寄主植物を探索しているメスは,遠距離から飛来する間は嗅覚・視覚,実際に着陸・産卵するときには嗅覚以外に触覚・味覚を利用する可能性がある(1)。例えばハムシは,葉の表面ではなく裏面のワックスからのみ産卵刺激を受ける(2)。しかし嗅覚からの情報は必須であり,これまでの多くの研究は嗅覚に注目したものであった。
嗅覚に着目した行動実験のうち,もっとも単純なものはアリーナ型のものであり(3),匂い源に到着した頭数や所要時間を記録する。Y字管・T字管テストは,匂い源の誘引性又は忌避性を,controlに対して調べることができる。虫によっては,中に足場となる直線状の通路を通すことがある。風洞実験は,もともと性フェロモンの研究のために考えられたものであるが,植物の匂い成分に対する走化性のテストにも用いられる(4)。
行動実験の結果に影響を及ぼす素因として,虫の発育段階・栄養状態・交尾の有無が考えられる(1)が,特に鱗翅目昆虫では交尾によって特定の行動のスイッチのon/offが切り替わることが知られている。モンシロチョウでは,(交尾前でなく)交尾後のメスだけが,嗅覚によって寄主植物に選択的に着陸する(5)。Spodoptera littoralisでは,未交尾メスがライラックの花に誘引される一方,交尾後メスは幼虫の食草(寄主植物)であるコットンに誘引されるようになる(6)。
またSpodoptera littoralisでは,寄主探索をする母虫が,幼虫時代に食草とした植物により誘引され多くの卵を産むという報告があり(7),幼虫期の経験が寄主探索行動に影響する可能性を示唆している。
(1) Knolhoff, Lisa M., and David G. Heckel. “Behavioral assays for studies of host plant choice and adaptation in herbivorous insects.” Annual review of entomology 59 (2014): 263-278.
(2) Muller C, Hilker M. 2001. Host finding and oviposition behavior in a chrysomelid specialist: the impor- ¨ tance of host plant surface waxes. J. Chem. Ecol. 27:985–94
(3) Wood DL, Browne LE, Silverstein RM, Rodin JO. 1966. Sex pheromones of bark beetles. I. Mass production of bioassay source and isolation of sex pheromone of Ips confusus (Lec). J. Insect Physiol. 12:523–36
(4)Cha, Dong H., et al. “Flight tunnel responses of female grape berry moth (Paralobesia viteana) to host plants.” Journal of chemical ecology 34.5 (2008): 622-627.
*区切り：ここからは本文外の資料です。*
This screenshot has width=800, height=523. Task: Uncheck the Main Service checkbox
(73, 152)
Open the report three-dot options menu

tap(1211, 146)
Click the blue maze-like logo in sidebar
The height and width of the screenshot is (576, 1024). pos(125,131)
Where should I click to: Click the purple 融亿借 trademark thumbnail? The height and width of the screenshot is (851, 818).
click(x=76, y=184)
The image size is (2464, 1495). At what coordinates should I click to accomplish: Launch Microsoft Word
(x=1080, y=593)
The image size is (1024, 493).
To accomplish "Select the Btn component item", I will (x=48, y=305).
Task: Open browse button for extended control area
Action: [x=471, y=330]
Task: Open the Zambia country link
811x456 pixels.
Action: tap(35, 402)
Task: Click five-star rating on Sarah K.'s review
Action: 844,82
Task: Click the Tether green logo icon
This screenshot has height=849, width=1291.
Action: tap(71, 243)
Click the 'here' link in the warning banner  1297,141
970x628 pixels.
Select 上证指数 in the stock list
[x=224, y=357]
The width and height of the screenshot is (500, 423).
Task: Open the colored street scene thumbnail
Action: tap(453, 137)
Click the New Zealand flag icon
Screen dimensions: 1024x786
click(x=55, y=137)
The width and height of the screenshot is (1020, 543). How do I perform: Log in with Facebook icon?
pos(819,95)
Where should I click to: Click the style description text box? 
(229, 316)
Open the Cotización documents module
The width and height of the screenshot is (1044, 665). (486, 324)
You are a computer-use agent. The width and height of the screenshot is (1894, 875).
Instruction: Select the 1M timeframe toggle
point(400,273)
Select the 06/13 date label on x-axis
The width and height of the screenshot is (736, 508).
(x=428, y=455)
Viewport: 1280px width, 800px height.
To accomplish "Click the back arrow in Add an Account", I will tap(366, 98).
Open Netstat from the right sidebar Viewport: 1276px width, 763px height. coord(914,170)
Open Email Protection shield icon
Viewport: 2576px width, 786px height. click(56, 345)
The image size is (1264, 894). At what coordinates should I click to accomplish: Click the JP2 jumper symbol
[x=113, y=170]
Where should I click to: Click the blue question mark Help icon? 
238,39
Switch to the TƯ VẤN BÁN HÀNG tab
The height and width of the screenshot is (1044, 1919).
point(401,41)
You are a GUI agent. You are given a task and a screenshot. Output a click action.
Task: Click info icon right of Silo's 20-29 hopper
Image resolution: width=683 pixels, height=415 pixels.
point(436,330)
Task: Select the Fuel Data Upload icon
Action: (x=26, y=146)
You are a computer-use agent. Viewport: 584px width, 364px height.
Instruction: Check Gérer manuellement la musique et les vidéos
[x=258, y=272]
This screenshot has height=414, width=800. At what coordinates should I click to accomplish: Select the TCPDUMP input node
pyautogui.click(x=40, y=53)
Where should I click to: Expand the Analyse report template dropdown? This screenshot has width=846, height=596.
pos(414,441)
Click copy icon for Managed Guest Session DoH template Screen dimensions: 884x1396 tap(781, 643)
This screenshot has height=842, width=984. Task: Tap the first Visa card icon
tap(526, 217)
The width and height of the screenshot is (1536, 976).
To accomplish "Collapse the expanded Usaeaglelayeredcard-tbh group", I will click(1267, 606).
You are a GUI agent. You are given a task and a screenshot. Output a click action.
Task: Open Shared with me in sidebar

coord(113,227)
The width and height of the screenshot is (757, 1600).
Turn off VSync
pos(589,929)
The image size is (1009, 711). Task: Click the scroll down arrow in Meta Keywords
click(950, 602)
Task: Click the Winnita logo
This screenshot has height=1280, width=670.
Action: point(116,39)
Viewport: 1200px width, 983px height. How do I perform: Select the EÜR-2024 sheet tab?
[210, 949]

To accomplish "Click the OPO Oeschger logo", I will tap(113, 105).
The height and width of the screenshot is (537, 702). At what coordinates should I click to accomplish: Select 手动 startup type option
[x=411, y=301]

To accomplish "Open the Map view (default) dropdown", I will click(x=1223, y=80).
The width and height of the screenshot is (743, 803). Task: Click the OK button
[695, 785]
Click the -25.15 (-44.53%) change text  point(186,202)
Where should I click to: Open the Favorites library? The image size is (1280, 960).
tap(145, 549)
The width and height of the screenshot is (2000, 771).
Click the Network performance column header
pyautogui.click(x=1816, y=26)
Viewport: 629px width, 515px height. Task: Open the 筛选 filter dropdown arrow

(5) Ikeura H, Kobayashi F, Hayata Y. 2010. How do Pieris rapae search for Brassicaceae host plants? Biochem. Syst. Ecol. 38:1199–203
(6) Saveer AM, Kromann SH, Birgersson G, Bengtsson M, Lindblom T, et al. 2012. Floral to green: mating switches moth olfactory coding and preference. Proc. R. Soc. B 279:2314–22
(7) Anderson, P., et al. “Larval host plant experience modulates both mate finding and oviposition choice in a moth.” Animal Behaviour 85.6 (2013): 1169-1175.